Этот безголовый русский, действительно, не понимает, что я только что пережил?! Сгребаю мужа в объятия и жестоко кусаю в шею.
— Сукин… ты сын… никогда больше… не смей ТАК меня… — мои трясущиеся губы через маску смыкает поцелуй.
— Не ругай при людях, любимый! Я ж заговорённый!
— М-м-м-м… Пусти… кха-кха! Да я сейчас каждому бесу твоему заговоренному рыло начищу!!!
— Какому… каким бесам?! — синие бездонные глаза лишают меня воли. — Я должен Илюхе, помнишь?! Жизнью обязан! Вот отплатить и случилось!
Я, на правах ещё кормящего, слабого отца, оседаю в сильных руках мужа, а Свят неизменно подхватывает меня.
— Лерка, плохо?! Ну же, не раскисай! Сейчас все будем в тепле! Все же живы и почти здоровы!
Почти здоровы…
Мы на полусогнутых гудящих ногах спустились в долину, в город, под порывами ветра, что гнал снег с Восточных Пиреней.

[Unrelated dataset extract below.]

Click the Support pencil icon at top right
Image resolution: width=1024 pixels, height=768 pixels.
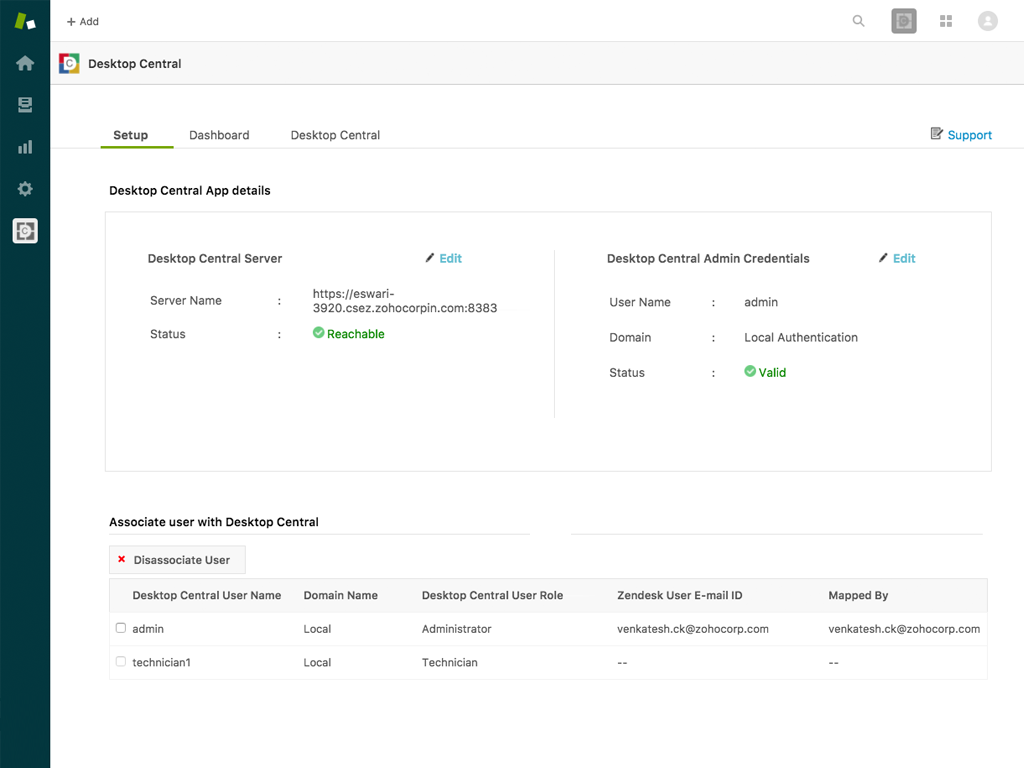click(x=937, y=133)
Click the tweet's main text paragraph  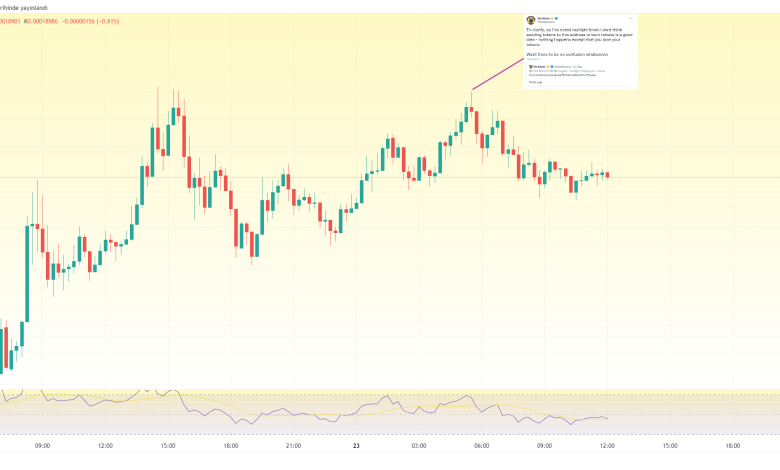(580, 36)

Я почти висел на Святике, перенервничал сильно, замёрз и дико устал, ведь я не спал вторые сутки из-за игры. Илья, прихрамывая, сам нёс Престона, завернутого в огромный кашемировый плед поверх комбеза, не доверив больше никому драгоценную ношу. В гостинице уже ждала бригада врачей скорой помощи. Почти все получили обморожения первой степени, кроме Пая, конечно. Мальчишка легко не отделался, его тут же погрузили в тёплый гель со специальным составом: обезболивающим, успокаивающим повреждённую кожу и способствующему быстрой регенерации. Медики массировали и растирали руки и ноги Пая, которые уже приобрели бледность. Пузырей, слава Богу, не было. Я, кусая и без того израненные и обветренные губы, намазанные толстым слоем восстанавливающего крема, смотрел на сына, который ещё даже не пришёл в сознание. Илье зашили глубокий порез на плече и наложили эластичный бинт на растянутые связки левой ноги. Святу вправили вывих.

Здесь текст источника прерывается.